Working on Orford Ness brings with it the privilege of views of some spectacular landscape and coastline. This privilege also brings the hazard of getting distracted, admits Lead Ranger, David Mason.
My office window has a view of the marshes in the distance and, closer, a patch of bramble and grass, as well as a powerline.
It can be very distracting at this time of year as many birds are actively nesting, feeding, perching and singing here.
Today, a stonechat has visited to feed on the grass and a linnet and whitethroat have been singing nearby.
Other days might bring a short-eared owl or an avocet, as well as a view of the new born lambs across the field.
Some days I am not sure how I get anything done at all!
We have been watching four cuckoos displaying on the bushes and powerlines around the site over the last few weeks.
It is a rare privilege to see these birds as well as hear their evocative call. It has been a bit frustrating trying to take a decent photo though as they don’t sit still for long and are soon mobbed by small birds trying to chase them away as they try to lay eggs in the nests of meadow pipits, reed buntings and various warblers.

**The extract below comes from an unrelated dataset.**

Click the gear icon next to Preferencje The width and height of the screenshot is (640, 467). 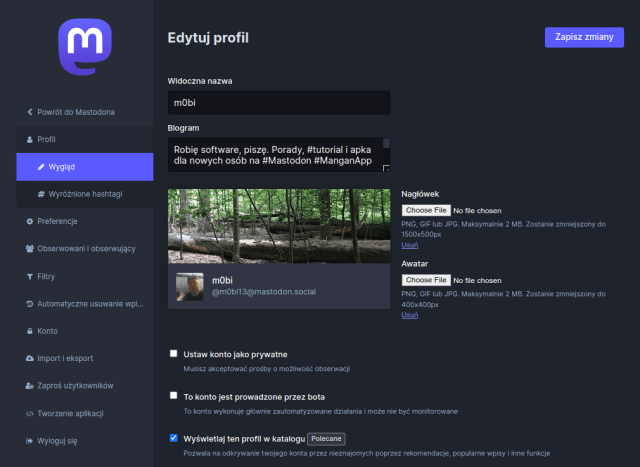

Our dedicated group of bird ringers produced the goods however and even caught one in their ringing nets, which is no mean feat either as they are often difficult to catch as well.
The Ringers, who are licensed by the British Trust for Ornithology (BTO), carefully apply lightweight metal rings to the bird’s leg. This can reveal useful information about the bird’s movements when it is recovered.
As technology has advanced, new methods of tracking have developed, which have parallels with the testing and use of telemetry and radar once carried out at Orford Ness. The BTO have been carrying out a programme of tagging cuckoos and other birds with electronic tags and tracking these with satellites. They have found that cuckoos follow migratory corridors on their arduous 6,000 mile journeys from the rainforests of the Congo to their summer breeding grounds in the UK.
They have also identified autumn and spring stopover areas within Europe that provide critical resources for the cuckoos as they migrate. This helps identify migratory corridors and key habitats that are vital for cuckoos and other birds and can help other conservationists determine what needs to be done to help protect them throughout their journey.
The BTO have also been tracking the movements of lesser black-backed gulls on Orford Ness using this technology for some while, although not on cuckoos from the Ness as yet.